Le feuilleté de la littérature

Je pars en Austalie, je lis Le chemin des pistes de Bruce Chatwin.

Avec lui, j’apprends que les aborigènes ont depuis la nuit des temps dessiné et chanté  leur pays, leurs itinéraires à  travers le désert, ils ont ainsi dans la tête d’innombrables représentations artistiques, chantées ou dessinées des chemins et pistes  à emprunter; c’est à la fois une carte ou plutôt un topo guide avec l’emplacement des sources, des arbres à fruits, des grottes, c’est aussi un livre de chants comme un livre de poèmes appris par les enfants, c’est un répertoire de chansons pour les soirées entre amis, et c’est une représentation graphique en couleurs, mnémotechnique de tous les itinéraires pour rejoindre des tribus amies, le tout dans sa mémoire.

Moi, il me manque l’itinéraire de mon arrière grand-oncle perdu en Australie à la fin du siècle dernier.

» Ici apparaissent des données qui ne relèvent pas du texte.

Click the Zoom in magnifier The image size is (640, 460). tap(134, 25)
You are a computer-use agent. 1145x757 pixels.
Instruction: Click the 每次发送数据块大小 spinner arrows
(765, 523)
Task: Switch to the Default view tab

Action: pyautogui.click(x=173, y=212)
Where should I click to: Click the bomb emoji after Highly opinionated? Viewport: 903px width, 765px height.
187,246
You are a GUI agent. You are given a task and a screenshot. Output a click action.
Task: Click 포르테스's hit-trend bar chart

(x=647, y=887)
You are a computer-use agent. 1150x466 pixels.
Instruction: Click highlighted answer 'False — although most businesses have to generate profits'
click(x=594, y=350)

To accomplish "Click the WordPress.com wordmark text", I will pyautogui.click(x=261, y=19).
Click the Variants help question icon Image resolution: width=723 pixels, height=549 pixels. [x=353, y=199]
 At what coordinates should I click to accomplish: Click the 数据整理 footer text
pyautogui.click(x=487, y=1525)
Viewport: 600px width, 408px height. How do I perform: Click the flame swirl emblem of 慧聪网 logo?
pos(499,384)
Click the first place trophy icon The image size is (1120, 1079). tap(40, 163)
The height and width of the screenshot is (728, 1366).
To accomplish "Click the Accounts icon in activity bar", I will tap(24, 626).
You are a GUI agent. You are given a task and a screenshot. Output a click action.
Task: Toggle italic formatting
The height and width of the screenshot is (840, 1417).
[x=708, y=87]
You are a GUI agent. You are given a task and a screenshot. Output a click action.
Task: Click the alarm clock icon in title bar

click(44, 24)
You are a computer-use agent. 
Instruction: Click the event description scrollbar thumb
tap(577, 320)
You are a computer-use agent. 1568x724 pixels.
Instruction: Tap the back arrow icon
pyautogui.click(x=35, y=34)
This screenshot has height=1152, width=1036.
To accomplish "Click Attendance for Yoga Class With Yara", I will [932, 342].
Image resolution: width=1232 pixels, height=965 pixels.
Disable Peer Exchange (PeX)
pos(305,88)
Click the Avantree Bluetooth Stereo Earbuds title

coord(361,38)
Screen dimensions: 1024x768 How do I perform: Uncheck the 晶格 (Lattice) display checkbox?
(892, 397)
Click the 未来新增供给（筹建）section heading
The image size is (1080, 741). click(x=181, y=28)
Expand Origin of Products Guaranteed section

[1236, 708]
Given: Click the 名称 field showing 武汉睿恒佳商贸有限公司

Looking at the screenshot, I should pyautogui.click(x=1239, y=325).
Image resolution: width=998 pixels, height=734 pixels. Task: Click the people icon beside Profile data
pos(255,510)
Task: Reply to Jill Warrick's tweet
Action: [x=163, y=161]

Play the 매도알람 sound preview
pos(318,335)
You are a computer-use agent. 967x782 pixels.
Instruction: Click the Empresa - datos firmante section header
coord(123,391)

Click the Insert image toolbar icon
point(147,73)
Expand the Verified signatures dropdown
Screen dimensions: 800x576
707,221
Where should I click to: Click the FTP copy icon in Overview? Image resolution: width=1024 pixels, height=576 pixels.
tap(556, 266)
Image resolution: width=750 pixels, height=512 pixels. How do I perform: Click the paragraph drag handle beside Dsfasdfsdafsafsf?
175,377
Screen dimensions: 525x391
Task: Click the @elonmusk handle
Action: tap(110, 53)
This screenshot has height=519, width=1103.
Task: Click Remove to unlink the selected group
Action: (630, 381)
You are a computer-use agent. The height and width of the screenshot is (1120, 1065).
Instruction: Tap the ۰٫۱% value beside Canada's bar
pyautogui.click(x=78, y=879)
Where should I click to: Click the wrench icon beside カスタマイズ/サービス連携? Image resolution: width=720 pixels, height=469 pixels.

Je vais bientôt en Nouvelle-Zélande, je lis La Garden Party de Katherine Mansfield; des nouvelles-instant suspendues dans un temps assez opaque, un moment, où ces personnages aux vies ratées mais acceptées ont cru que queqlue chose allait changer, une étincelle s’est allumée, une lumière a scintillé et puis s’est éteinte et la vie continue, tragique. Et dans chaque nouvelle, il y a  la chair de sa vie, son amie Ida dans Les filles du colonel, sa jeunesse dorée dans La Garden Party, et la baie, son amour des fleurs et de ses sœurs de la mer et des plages dans presque toutes.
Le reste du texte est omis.